Er zog sie mit sich nach unten und schnappte sich Gewehr und Gürtel. Schnell schulterte er das Lasergewehr, vergewisserte sich, dass seine Hand ihre Kehle weiterhin fest im Griff hatte, und zog die Pistole aus ihrem Gürtelholster. Dann ließ er den Gürtel achtlos auf den Boden fallen und presste die Frau erneut mit Nachdruck an sich.
Die Bewegungsabläufe hatten ihn Kraft gekostet. Eine glühende, stechende Hitze schoss ihm den Nacken hoch. Zischend rang er nach Luft. Er hatte jetzt keine Zeit für so was. Er konzentrierte sich. Spannte seinen Körper an. Und fühlte ihre weichen Haare direkt an seiner Brust. Die feste Rundung ihres Hinterns an seinem …
Hölle und Teufel! Er war splitternackt.
Sein Plan war, sie zur Brücke zu zerren und zu erzwingen, dass sie das Schiff nach seinen Anweisungen flog, doch das ging so nicht. Verlegen trat er einen Schritt zurück und drückte ihr rasch die harte Mündung der Pistole in den Rücken.
Die Parallele – und höchst peinliche Ähnlichkeit – zu dem, was er eben noch gegen sie gepresst hatte, war ihm durchaus bewusst. »Geh zwei Schritte geradeaus.« In seiner Stimme knirschte Unbehagen.
Vor ihnen war die Wand. Die Wand und der kleine Zeugspind.
»Aber –«
»Los!« Er stieß sie vorwärts. Sie stolperte nach vorn, er riss die Schranktür auf. »Hose!«
Sie nahm die Hose heraus und wollte sich umdrehen, um sie ihm zu geben. Rasch versetzte er ihr noch einen Stoß. Er hatte keinerlei Verlangen, ihre Reaktion auf seinen unbekleideten Zustand zu erleben. Oder auch die Reaktion seines Körpers auf ihren Anblick. »Du bewegst dich erst, wenn ich es sage. Und nur dann.«
Über ihre Schulter hinweg hielt sie ihm die Hose hin. Er riss sie ihr aus der Hand und versicherte sich, dass sie reglos zwischen ihm und dem halb offenen Spind verharrte. Dann manövrierte er schwankend erst ein Bein in die Hose, dann das andere.
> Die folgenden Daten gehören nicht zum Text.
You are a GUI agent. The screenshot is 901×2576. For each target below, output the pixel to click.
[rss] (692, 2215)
Seinen Anordnungen folgend reichte sie ihm in gleicher Manier seine Jacke an und danach seine Stiefel. Er fuhr mit den nackten Füßen hinein und verzichtete darauf, die lästigen Verschlüsse festzuziehen.
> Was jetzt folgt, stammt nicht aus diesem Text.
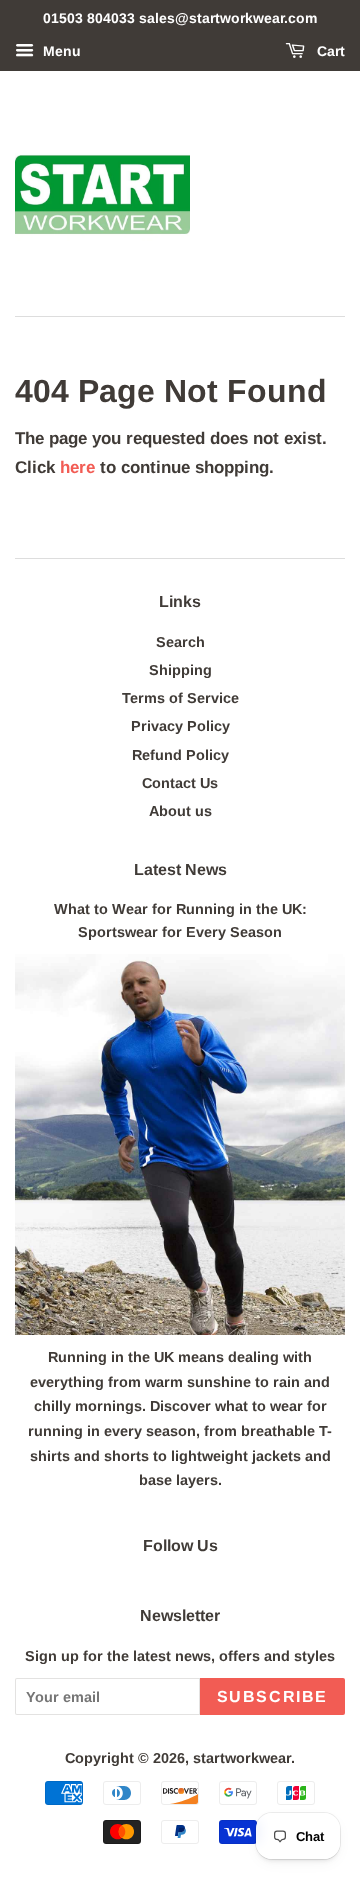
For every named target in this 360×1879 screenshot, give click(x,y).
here (77, 467)
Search (180, 642)
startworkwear (242, 1758)
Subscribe (272, 1696)
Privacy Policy (180, 726)
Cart (329, 51)
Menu (60, 51)
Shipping (180, 670)
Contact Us (180, 783)
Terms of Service (180, 698)
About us (180, 811)
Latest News (180, 869)
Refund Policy (180, 755)
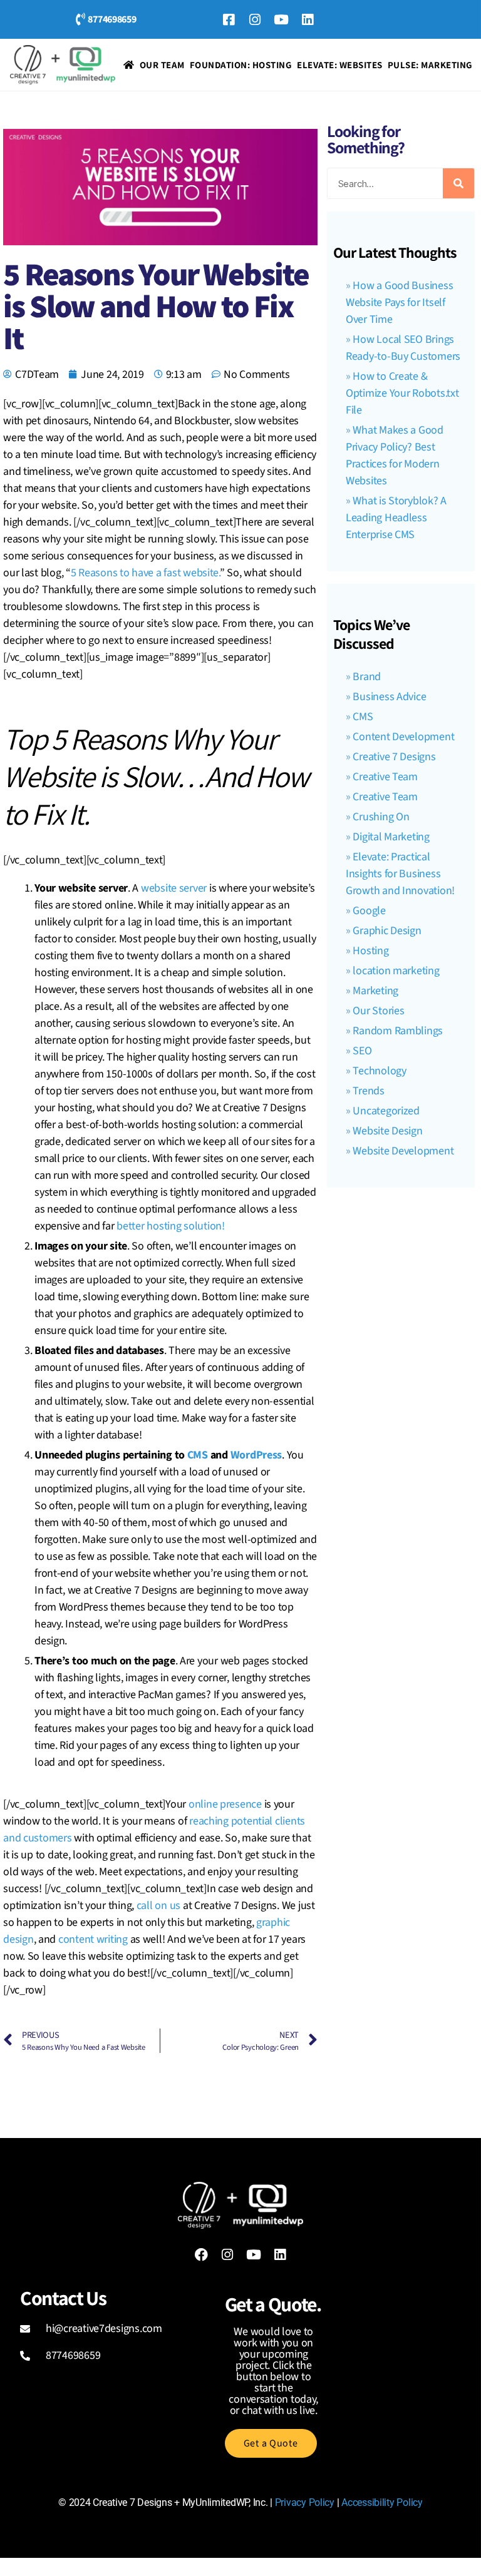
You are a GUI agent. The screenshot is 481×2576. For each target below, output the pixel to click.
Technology (379, 1071)
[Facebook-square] (228, 19)
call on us (158, 1905)
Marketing (375, 991)
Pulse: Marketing (430, 65)
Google (369, 911)
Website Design (387, 1131)
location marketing (396, 971)
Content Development (403, 737)
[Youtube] (281, 19)
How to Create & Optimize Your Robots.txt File (402, 393)
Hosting (370, 951)
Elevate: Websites (340, 65)
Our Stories (378, 1011)
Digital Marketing (391, 837)
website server (174, 888)
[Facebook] (201, 2254)
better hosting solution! (170, 1226)
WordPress (256, 1455)
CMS (197, 1455)
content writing (93, 1939)
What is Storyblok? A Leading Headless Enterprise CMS (396, 517)
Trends (368, 1091)
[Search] (458, 183)
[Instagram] (255, 19)
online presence (225, 1804)
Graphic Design (387, 931)
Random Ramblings (398, 1031)
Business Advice (389, 697)
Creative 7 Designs (394, 757)
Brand (367, 677)
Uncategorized (386, 1111)
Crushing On (381, 817)
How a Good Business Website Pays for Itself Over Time (399, 302)
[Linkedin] (307, 19)
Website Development (403, 1151)
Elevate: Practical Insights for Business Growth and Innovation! (400, 874)
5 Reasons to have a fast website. (145, 573)
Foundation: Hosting (241, 65)
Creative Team (385, 777)
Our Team (162, 65)
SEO (362, 1051)
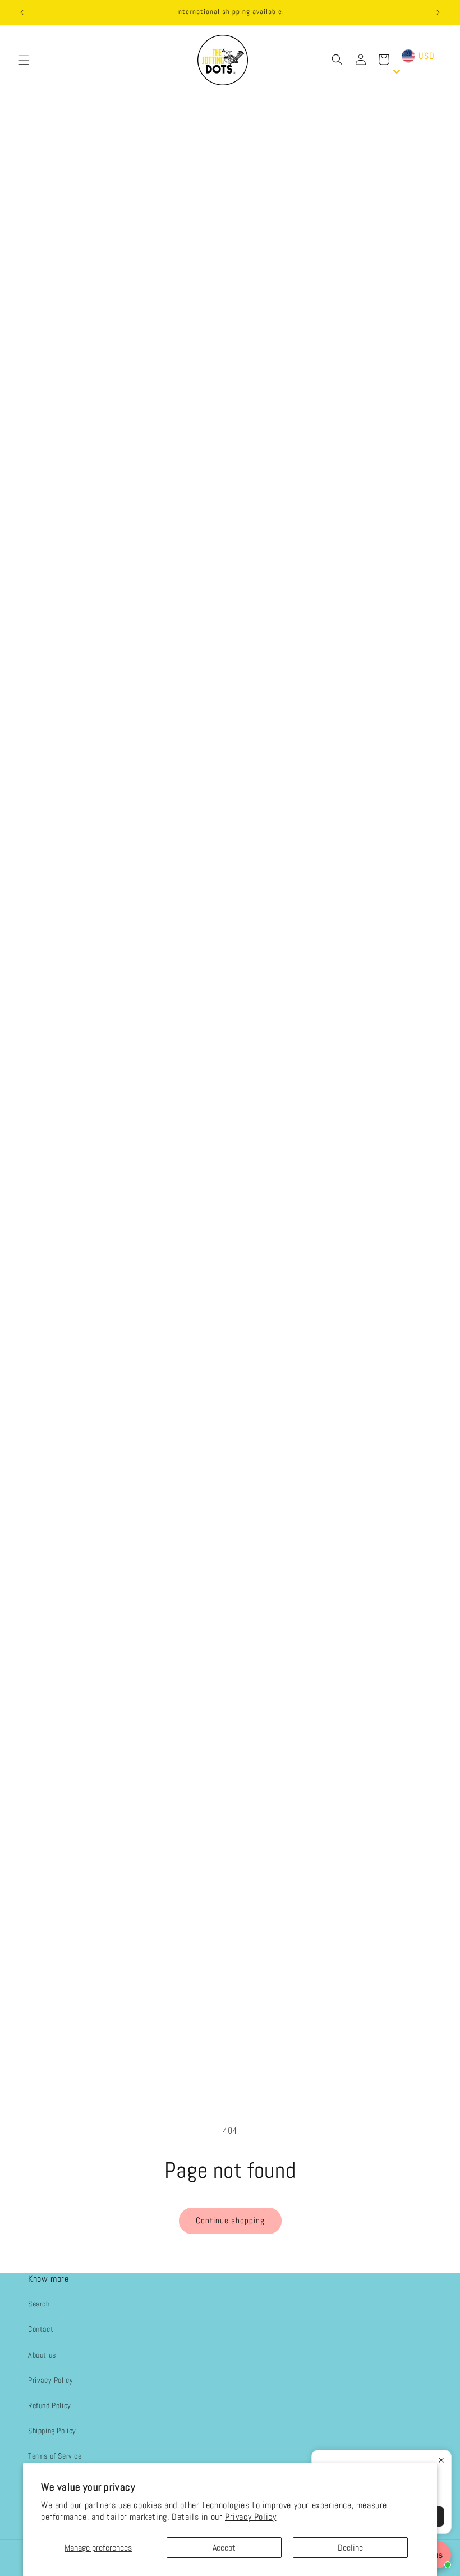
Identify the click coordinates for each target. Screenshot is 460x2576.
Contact (40, 2329)
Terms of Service (55, 2456)
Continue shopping (230, 2220)
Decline (350, 2548)
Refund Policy (49, 2405)
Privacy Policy (250, 2517)
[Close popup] (441, 2460)
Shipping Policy (52, 2431)
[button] (23, 60)
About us (42, 2355)
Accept (224, 2548)
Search (39, 2304)
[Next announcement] (438, 12)
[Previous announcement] (22, 12)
Und jetzt, versuchen wir denselben Trick noch mal?
Er packte ihren Arm und zerrte sie rückwärts, doch sie überraschte ihn, indem sie den Schwung der Bewegung nutzte, herumfuhr und ihm direkt in die Augen sah. Ihr Blick sprühte vor Zorn.
»Ich weiß ja nicht, wem Sie hier was beweisen wollen …«
Närrin, dachte er, und dann: Aber eine mutige kleine Närrin.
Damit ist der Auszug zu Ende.